Активация провоспалительных каскадов в макрофагах и эндотелии является важным патогенетическим звеном в атерогенезе. Активированные макрофаги склонны к повышенной генерации активных форм кислорода, повышенному поглощению холестерина и секреции цитокинов/хемокинов, что приводит к большему окислению ЛПНП, активации эндотелиальных клеток, рекрутированию моноцитов и вспениванию клеток. В этом случае окислительный стресс, модифицированные липопротеины и другие факторы (биоактивные липиды, молекулярные структуры, связанные с повреждением, цитокины) стимулируют воспаление через свои собственные рецепторы [1-4].

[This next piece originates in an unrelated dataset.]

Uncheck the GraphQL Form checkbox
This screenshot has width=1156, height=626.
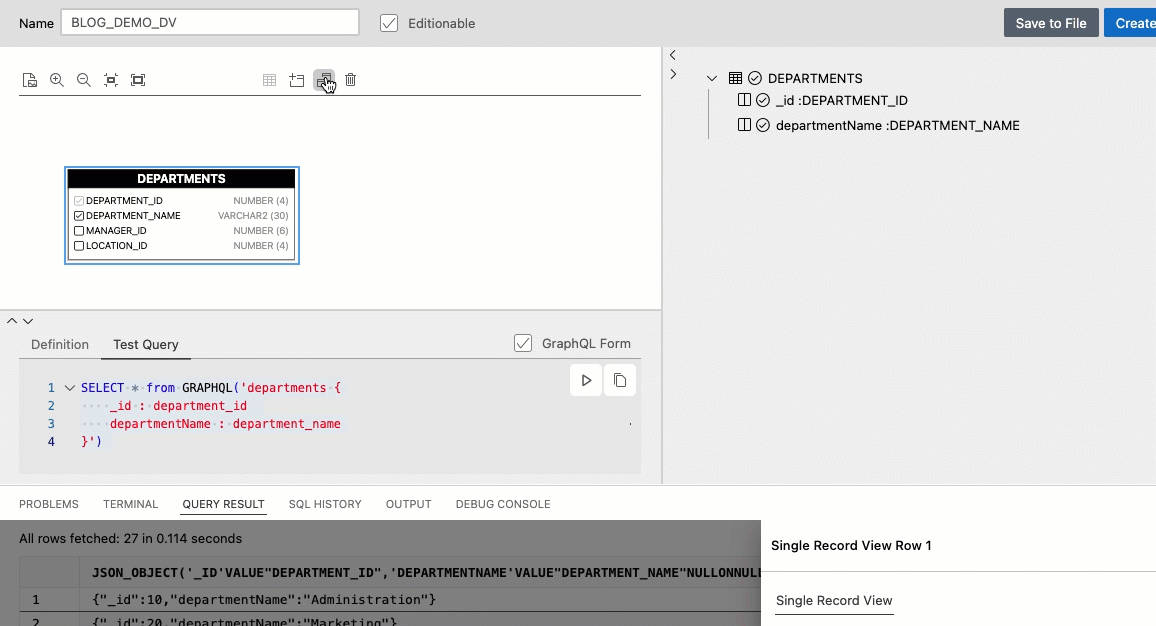523,343
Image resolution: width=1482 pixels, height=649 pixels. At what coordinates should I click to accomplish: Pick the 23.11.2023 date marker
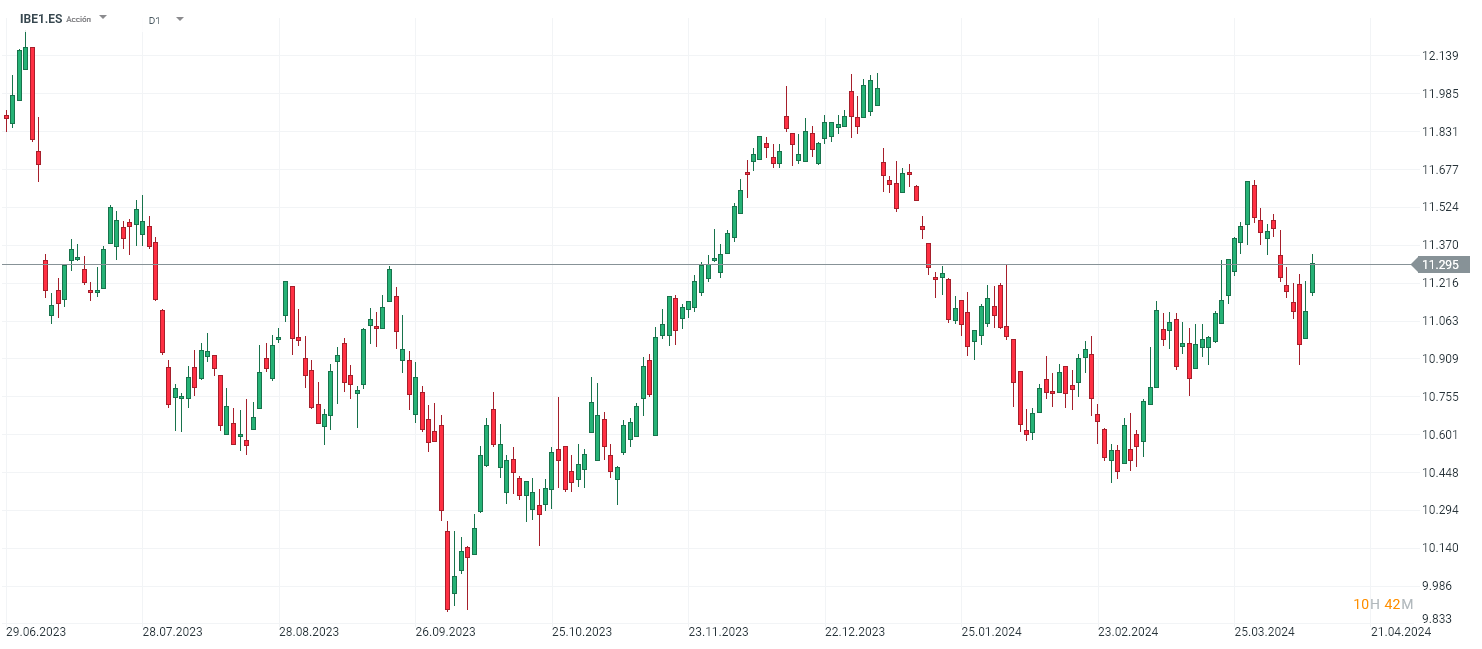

Исходя из имеющейся информации о патогенезе атеросклероза одним из подходов к влиянию на атерогенез является использование препаратов с цитопротекторной и митохондриально-ориентированной активностью. Доклинические исследования in vitro и in vivo последних десятилетий продемонстрировали, что эндогенный стимулятор эритропоэза с массой 34 кДа эритропоэтин (ЭПО) обладает высокой цитопротекторной активностью, которая в основном связана с воздействием на митохондриальную дисфункцию и подтверждена на экспериментальных моделях ишемических и травматических поражений, в том числе эндотелия, миокарда и головного мозга [5, 6].
Более 20 лет назад для лечения анемии, связанной с хронической болезнью почек, были разрешены лекарственные средства, стимулирующие эритропоэз. Эритропоэтин (ЭПО) является основным регулятором эритропоэза. Было показано, что терапия рекомбинантным ЭПО эффективна и безопасна для лечения анемии, связанной с хронической почечной недостаточностью. Появившиеся далее экспериментальные данные указывают на то, что рецепторы ЭПО также широко распространены в сердечно-сосудистой системе, включая эндотелиальные, гладкие мышцы, кардиомиоциты и другие типы клеток, что обусловливает негематопоэтические эффекты эритропоэтина [5]. Действительно, ЭПО потенциально оказывает положительное влияние на эндотелиоциты, включая выработку оксида азота (NO), антиапоптотические эффекты, митогенную и ангиогенную активность [6]. В то же время показано, что применение ЭПО в течение одной недели снижает стимулированный ацетилхолином синтез NO, не влияет на сосудорасширяющее действие нитропруссида натрия, что указывает на то, что сосудистые защитные эффекты ЭПО критически зависят от активации eNOS [7].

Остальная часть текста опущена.